* **Tarefas do exercício**:
1 > Segundo o texto sobre a doença de Chagas na Amazônia, quantos casos da doença foram notificados no Pará neste ano?
2 > Continue o texto sobre a doença de Chagas na Amazônia a partir da última frase apresentada.
-------- Trecho
Amazônia é a “bola da vez” para doença de Chagas

Tempo de leitura: 6 min

por Altino Machado, do Blog da Amazônia, via Site Lima Neto

O pesquisador Aldo Valente, 48, chefe da seção de Parasitologia do Instituto Evandro Chagas, em Belém, alerta que o Pará enfrenta uma epidemia de doença de Chagas.

De acordo com dados da Secretaria de Estado de Saúde, neste ano já foram notificados 85 casos da doença no Estado, sendo 36 casos na capital. Dez pessoas já morreram.

Doutor em biologia parasitária pela Fundação Oswaldo Cruz, Valente já trabalhou em regiões hiperendêmicas da Bolívia, Equador, Colômbia, Guatemala e Honduras, onde não encontrou índice de 10% de mortalidade como o registrado no Pará.

O pesquisador assinala que a doença de Chagas é negligenciada por não ser democrática.

– Ela só ocorre nos pobres. A dengue, por exemplo, é democrática porque não respeita a cara de quem é feio, bonito, branco, negro, pobre ou rico. Neste ano está sendo iniciado no Brasil o teste de uma vacina contra a dengue em seis Estados. Essa vacina vai funcionar, mas nunca teremos uma vacina contra uma doença negligenciada. Nunca e jamais porque a doença de Chagas não é democrática e não dá retorno financeiro. É o capital que manda.

Para Aldo Valente, se há notícia sobre doença de Chagas no Brasil no momento, isso se deve ao fato de que a mesma é transmitida pelo açaí.

– O açaí, depois do minério, da madeira e do tráfico de drogas, é o produto mais importante da economia do Pará. O Estado exporta algo em torno de US$ 1 bilhão em polpa de açaí, atividade que gera emprego para 200 mil pessoas. O PIB, só com açaí, é maior do que muitas cidades da Amazônia – afirma.

Leia a íntegra da entrevista com Aldo Valente:

BLOG DA AMAZÔNIA – Como o senhor explica o crescimento da doença de Chagas na Amazônia. O barbeiro não existia antes na região?

ALDO VALENTE – Na verdade sempre existiu. Os primeiros estudos da doença de Chagas na Amazônia datam da década de 30. Foi identificado que na região havia triatomíneos infectados vivendo com animais silvestres também infectados. Na medida em que as cidades foram crescendo, a população começou a procurar a periferia das cidades, que ainda guardam alguma reserva de mata, onde estão os ecótopos. Quando o homem entra nesse ambiente, destrói os ecótopos e os barbeiros se dispersam. Como os barbeiros vivem de se alimentar do sangue de mamíferos, entram nas casas para tentar se alimentar do sangue dos cães e nos galinheiros. Isso é comum em qualquer cidade da Amazônia.

A população da região sudeste é a mais castigada pela doença de Chagas?

Não. Nas antigas regiões endêmicas, os barbeiros viviam dentro das casas, mas aqui, na Amazônia, já viviam no ambiente silvestre. Nas regiões endêmicas ocorreu um plano de borrifação sistemática das casas por iniciativa dos países do Cone Sul. Em 2006, o Brasil recebeu a certificação de interrupção da transmissão da doença de Chagas pelo principal vetor, que é o Triatoma infestans, o principal barbeiro que vivia dentro das casas. A Amazônia passou a ser “bola da vez” porque o homem avança na mata e a mata reage.
----------------
-------- Dados do exercício
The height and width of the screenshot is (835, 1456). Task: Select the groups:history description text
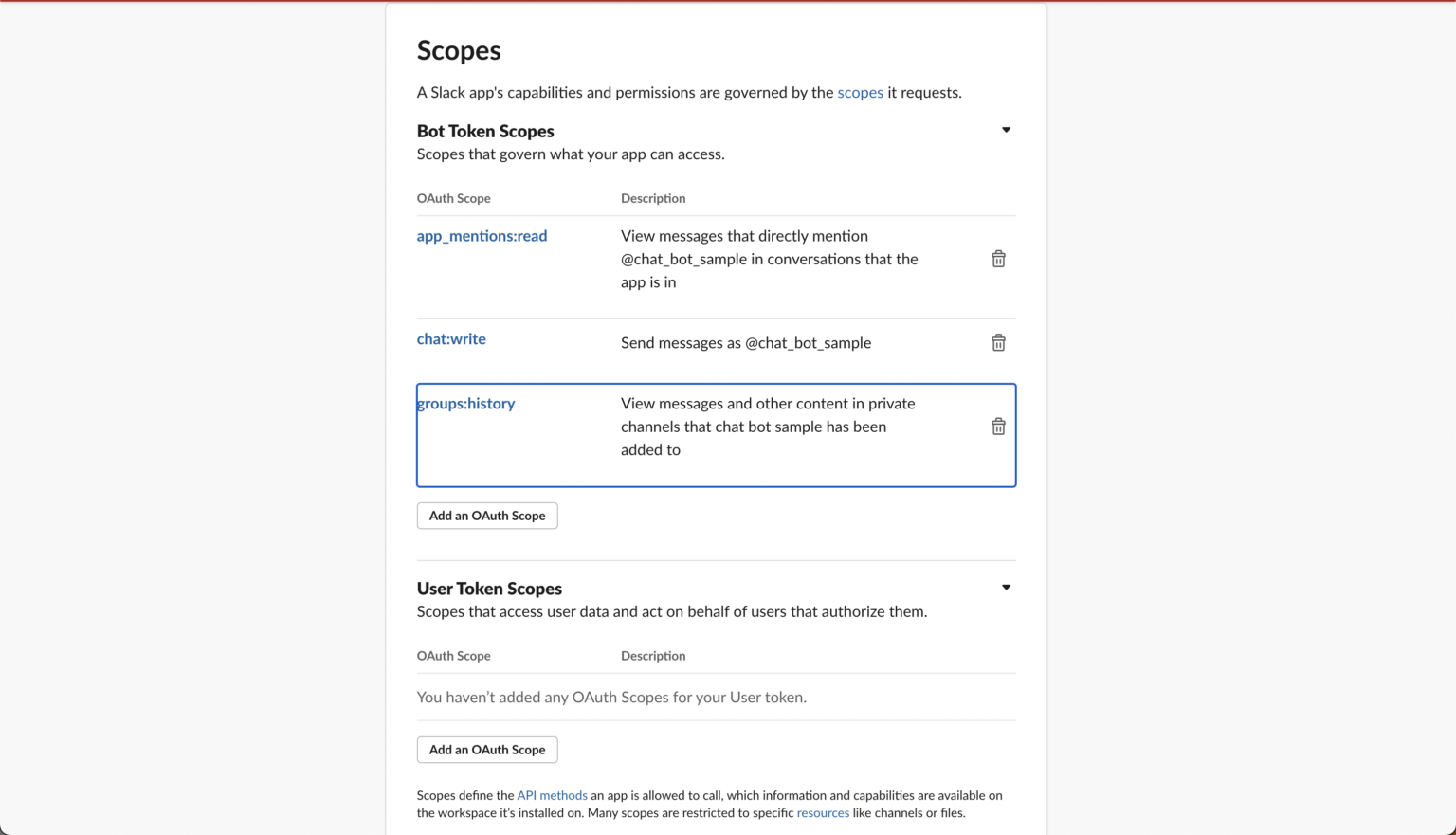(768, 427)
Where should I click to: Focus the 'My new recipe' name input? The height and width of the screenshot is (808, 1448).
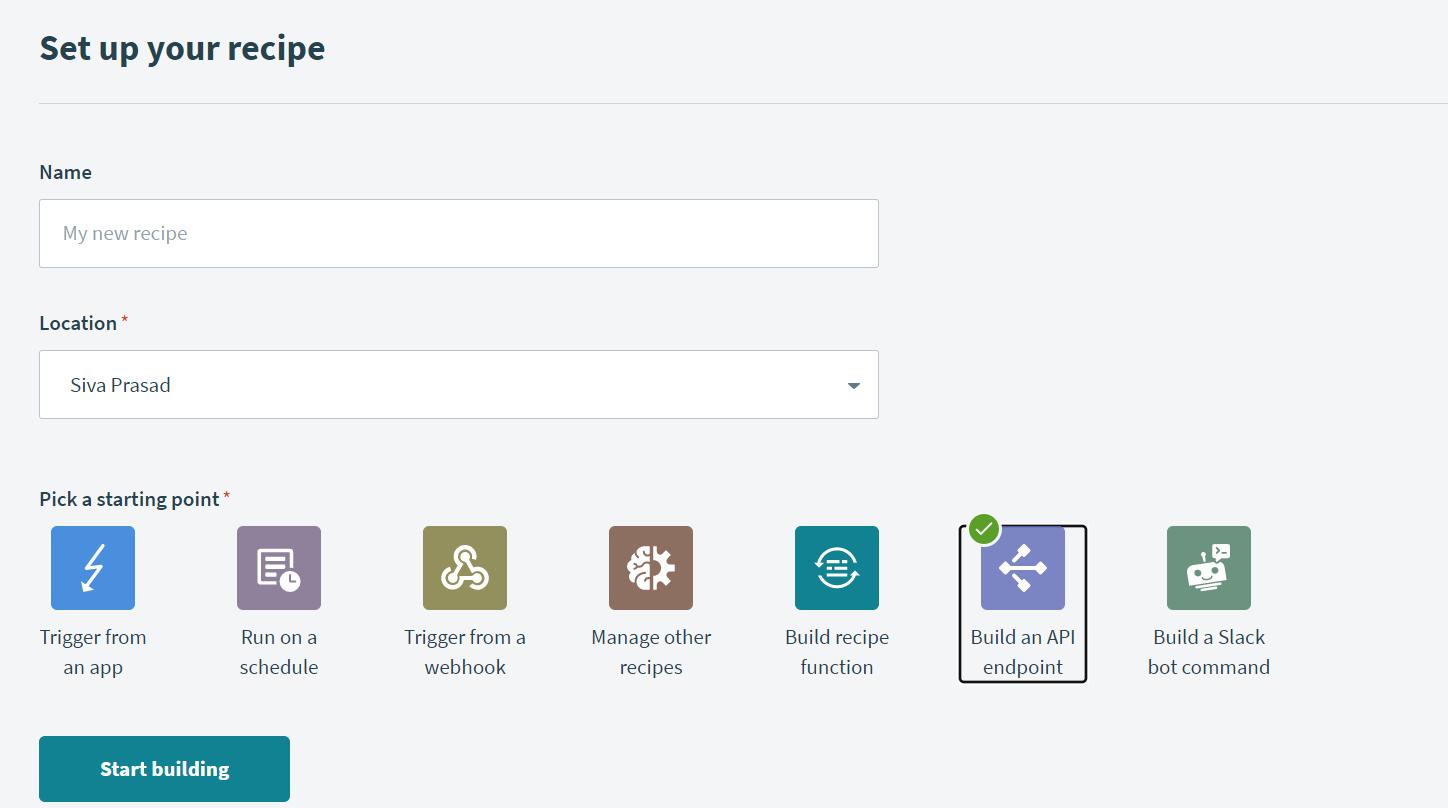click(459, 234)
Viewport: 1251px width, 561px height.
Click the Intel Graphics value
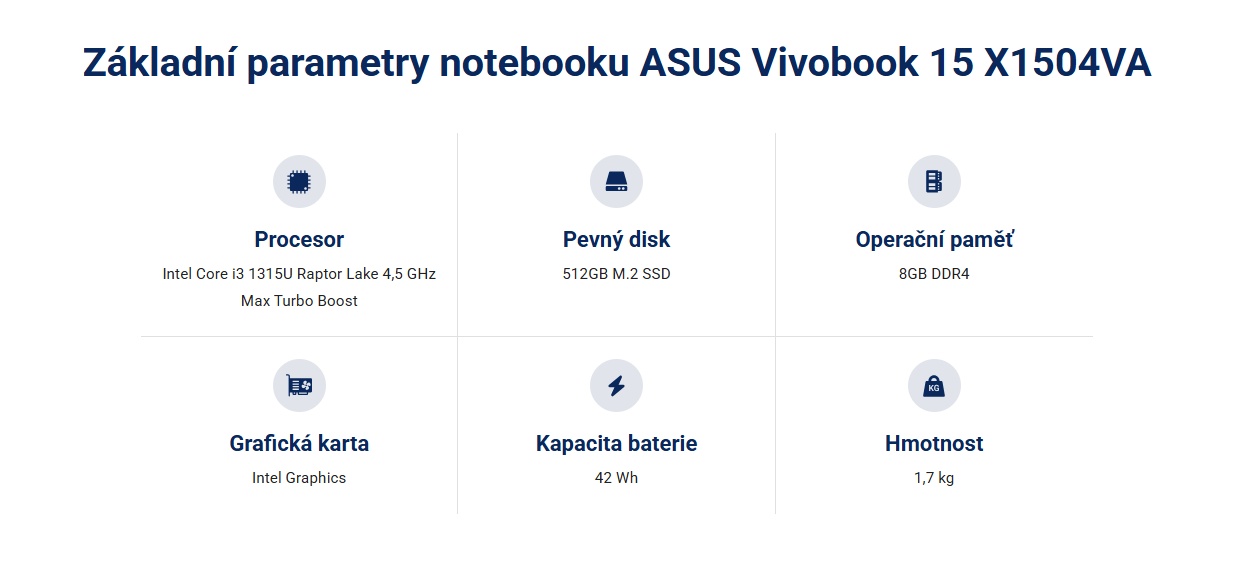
----------------
* **Respostas numeradas**:
1 > Foram notificados 85 casos, 36 deles na capital.

2 >
Dos Estados da Amazônia, qual deles demanda maior preocupação?

O Pará. Já foram registrados neste ano mais de 80 casos de doença de Chagas com 11 óbitos. A mortalidade já passa de 10%. Isso é um índice muito elevado, absurdo. Depois do Pará, a maior preocupação é com o Estado do Amapá, seguido do Amazonas e, por último, o Acre, que tem casos muito esporádicos. Mas nossa preocupação com o Acre é porque ele tem uma fronteira com a Bolívia, que é um país hiperendêmico de doença de Chagas. Além disso, o Acre tem uma saída pro Pacífico através do Peru, que é outro país endêmico de doença de Chagas. É necessário um serviço de vigilância no Acre para que a gente não seja apanhado de surpresa diante da eventual entrada ou recrudescimento de casos que ocorrem no Estado.

A questão preocupa realmente os países fronteiriços?

No ano passado, a Bolívia passou a fazer parte dos países do Cone Sul, o que a obriga a aceitar as imposições que são feitas para controle. O Peru também faz controle como integrante dos Países Andinos. O Instituto Evandro Chagas se antecipou para colaborar com o Acre criando uma unidade no Estado.

Qual a gravidade do processo de contaminação de uma pessoa pela doença de Chagas?

A doença de Chagas é uma doença de caráter benigno. Se não for tratada a tempo, pode causar sequelas graves a curto e longo prazos.

Então é uma doença que tem cura.

Tem plena possibilidade de cura quando diagnosticada a tempo e tratada na fase aguda. O ruim é quando passa para a fase assintomática. Depois de 20 ou 30 anos, pode desenvolver a fase crônica, digestiva ou cardíaca, o que muitas vezes incapacita as pessoas para o trabalho. O governo tem que aposentar essas pessoas por invalidez e isso tem um custo muito alto, além do custo pessoal de uma vida limitada sob medicação, quase sem qualidade de vida.

Quantas pessoas no Brasil estão com doença de Chagas?

Existem em torno de 10 milhões de brasileiros com a doença. É um número alto e a maioria dessas pessoas está na fase crônica. Dá para imaginar o quanto custa um paciente de doença de Chagas que não foi tratado. Quando é tratado, o custo não chega a R$ 10 mil por paciente. A longo prazo, o custo é infinitamente maior. Existe uma perda pessoal decorrente da pouca qualidade de vida, o sistema de saúde que absorve, porque terá que ter tratamento clínico especializado em cardiologia e gastroenterologia, inclusive com cirurgias de alta complexidade, além do custo benefício previdenciário, pois o governo vai ter que pagar para uma pessoa jovem que não produz mais. Portanto, o custo é 15 vezes maior do que tratar e acompanhar o indivíduo na fase aguda.

O senhor avalia que estamos vencendo as batalhas contra a doença desde a descoberta por Carlos Chagas?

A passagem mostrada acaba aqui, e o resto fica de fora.